* [EXERCISE DIRECTIONS]
Retype every entry below without altering anything.

* [Stored records]

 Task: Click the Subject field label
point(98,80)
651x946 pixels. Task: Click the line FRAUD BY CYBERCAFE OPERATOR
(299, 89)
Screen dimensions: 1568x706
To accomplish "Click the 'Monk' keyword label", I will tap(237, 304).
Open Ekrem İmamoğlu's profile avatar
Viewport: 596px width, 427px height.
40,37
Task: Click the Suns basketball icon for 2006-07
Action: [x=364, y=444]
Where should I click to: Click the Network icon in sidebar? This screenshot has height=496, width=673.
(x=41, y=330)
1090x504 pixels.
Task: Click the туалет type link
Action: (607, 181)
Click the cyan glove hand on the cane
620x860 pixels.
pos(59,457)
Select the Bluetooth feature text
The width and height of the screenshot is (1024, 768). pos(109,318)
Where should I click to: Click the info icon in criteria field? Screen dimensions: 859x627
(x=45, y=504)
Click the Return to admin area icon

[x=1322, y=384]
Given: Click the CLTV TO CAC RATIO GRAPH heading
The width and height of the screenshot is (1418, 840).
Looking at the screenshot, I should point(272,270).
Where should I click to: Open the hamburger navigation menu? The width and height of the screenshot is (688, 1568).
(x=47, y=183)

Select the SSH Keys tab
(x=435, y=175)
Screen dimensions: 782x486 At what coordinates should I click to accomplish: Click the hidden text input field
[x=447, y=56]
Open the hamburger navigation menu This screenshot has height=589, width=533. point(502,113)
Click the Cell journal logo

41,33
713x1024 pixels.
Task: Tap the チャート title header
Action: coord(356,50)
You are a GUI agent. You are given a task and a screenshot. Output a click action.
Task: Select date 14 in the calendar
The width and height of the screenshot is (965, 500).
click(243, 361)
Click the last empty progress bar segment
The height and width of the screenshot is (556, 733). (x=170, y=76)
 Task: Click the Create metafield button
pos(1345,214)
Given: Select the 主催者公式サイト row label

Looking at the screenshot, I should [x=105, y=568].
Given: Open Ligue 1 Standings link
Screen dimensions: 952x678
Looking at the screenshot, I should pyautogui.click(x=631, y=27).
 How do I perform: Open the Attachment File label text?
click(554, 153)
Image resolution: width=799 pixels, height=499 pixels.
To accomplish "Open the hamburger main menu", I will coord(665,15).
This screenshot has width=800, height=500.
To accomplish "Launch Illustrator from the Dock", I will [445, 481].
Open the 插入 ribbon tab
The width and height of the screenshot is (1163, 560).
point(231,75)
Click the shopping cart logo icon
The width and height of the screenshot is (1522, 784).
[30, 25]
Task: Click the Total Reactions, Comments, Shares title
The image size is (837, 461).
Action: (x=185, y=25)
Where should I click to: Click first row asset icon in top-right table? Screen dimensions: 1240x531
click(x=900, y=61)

* [WORKED SOLUTION]
 Task: Click the Subject field label
point(98,80)
651x946 pixels. Task: Click the line FRAUD BY CYBERCAFE OPERATOR
(299, 89)
Screen dimensions: 1568x706
To accomplish "Click the 'Monk' keyword label", I will tap(237, 304).
Open Ekrem İmamoğlu's profile avatar
Viewport: 596px width, 427px height.
40,37
Task: Click the Suns basketball icon for 2006-07
Action: [x=364, y=444]
Where should I click to: Click the Network icon in sidebar? This screenshot has height=496, width=673.
(x=41, y=330)
1090x504 pixels.
Task: Click the туалет type link
Action: (607, 181)
Click the cyan glove hand on the cane
620x860 pixels.
pos(59,457)
Select the Bluetooth feature text
The width and height of the screenshot is (1024, 768). pos(109,318)
Where should I click to: Click the info icon in criteria field? Screen dimensions: 859x627
(x=45, y=504)
Click the Return to admin area icon

[x=1322, y=384]
Given: Click the CLTV TO CAC RATIO GRAPH heading
The width and height of the screenshot is (1418, 840).
Looking at the screenshot, I should point(272,270).
Where should I click to: Open the hamburger navigation menu? The width and height of the screenshot is (688, 1568).
(x=47, y=183)

Select the SSH Keys tab
(x=435, y=175)
Screen dimensions: 782x486 At what coordinates should I click to accomplish: Click the hidden text input field
[x=447, y=56]
Open the hamburger navigation menu This screenshot has height=589, width=533. point(502,113)
Click the Cell journal logo

41,33
713x1024 pixels.
Task: Tap the チャート title header
Action: coord(356,50)
You are a GUI agent. You are given a task and a screenshot. Output a click action.
Task: Select date 14 in the calendar
The width and height of the screenshot is (965, 500).
click(243, 361)
Click the last empty progress bar segment
The height and width of the screenshot is (556, 733). (x=170, y=76)
 Task: Click the Create metafield button
pos(1345,214)
Given: Select the 主催者公式サイト row label

Looking at the screenshot, I should [x=105, y=568].
Given: Open Ligue 1 Standings link
Screen dimensions: 952x678
Looking at the screenshot, I should pyautogui.click(x=631, y=27).
 How do I perform: Open the Attachment File label text?
click(554, 153)
Image resolution: width=799 pixels, height=499 pixels.
To accomplish "Open the hamburger main menu", I will coord(665,15).
This screenshot has width=800, height=500.
To accomplish "Launch Illustrator from the Dock", I will [445, 481].
Open the 插入 ribbon tab
The width and height of the screenshot is (1163, 560).
point(231,75)
Click the shopping cart logo icon
The width and height of the screenshot is (1522, 784).
[30, 25]
Task: Click the Total Reactions, Comments, Shares title
The image size is (837, 461).
Action: (x=185, y=25)
Where should I click to: Click first row asset icon in top-right table? Screen dimensions: 1240x531
click(x=900, y=61)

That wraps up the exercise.